Seven years after he created an underground 'Sonic Pavilion' in Brazil, American artist Doug Aitken has made three 'Underwater Pavilions' off the coast of California. The three, swim-through geometric sculptures have been moored to the seabed on Catalina Island, 22 miles from Los Angeles. Each sculpture has 12 sides shaped like a pentagon. Part of each sculpture is mirrored to reflect the ocean and the fish, while other sides are sharp-edged and rock-like.
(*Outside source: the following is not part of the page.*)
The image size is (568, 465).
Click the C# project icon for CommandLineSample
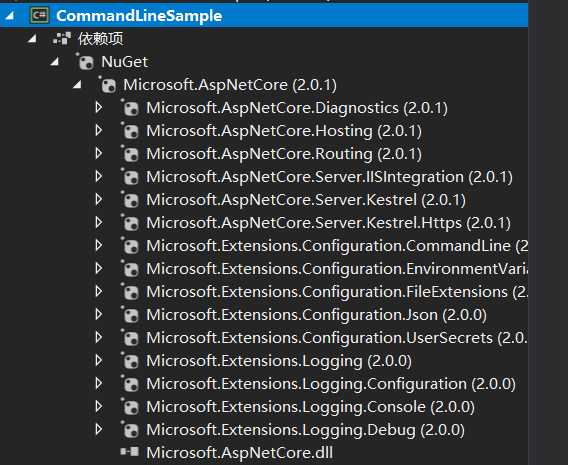point(39,16)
The temporarily-installed pavilions, suspended five, 10 and 50 feet underwater, can be visited by swimming, snorkelling and scuba-diving. The brightly coloured, moving reflections can create a kaleidoscopic viewing experience, providing visibility is clear enough.



The project has been produced with Parley for the Oceans, an environmental organisation set up by German-born, New York-based designer/creative entrepreneur Cyrill Gutsch. It coincides with the exhibition, 'Doug Aitken: Electric Earth', at The Geffen Contemporary at the Museum of Contemporary Art in Los Angeles.
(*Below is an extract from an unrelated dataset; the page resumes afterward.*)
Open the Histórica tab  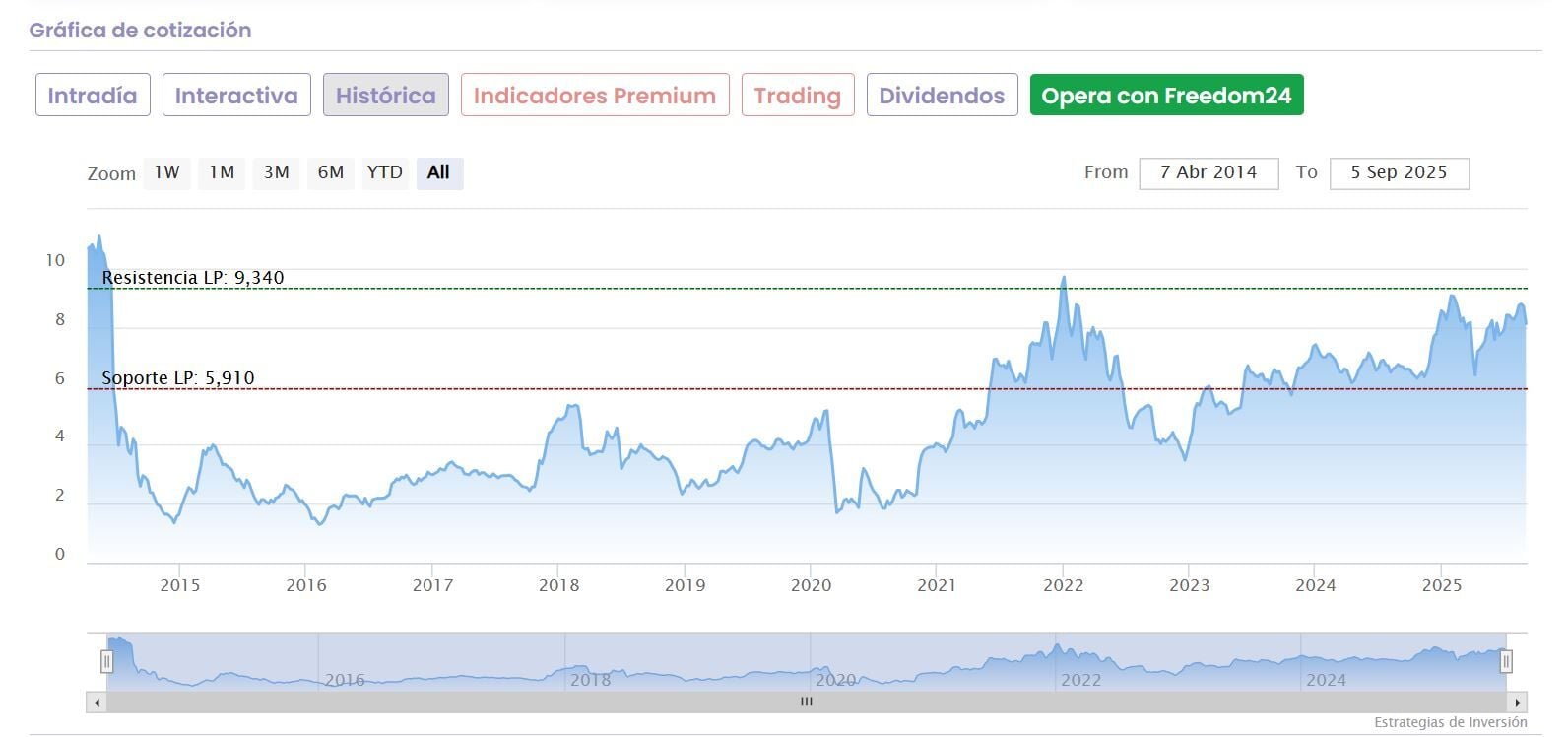click(x=385, y=96)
Aitken is best known for his sculptures and large-scale video installations. In a synthesis of art and science, his Underwater Pavilions are intended to draw attention to local marine life and the importance of protecting the ocean. Aitken has spoken about his interest in seeing if new forms of art evolve and in encouraging people to consider the ocean as a three-dimensional world.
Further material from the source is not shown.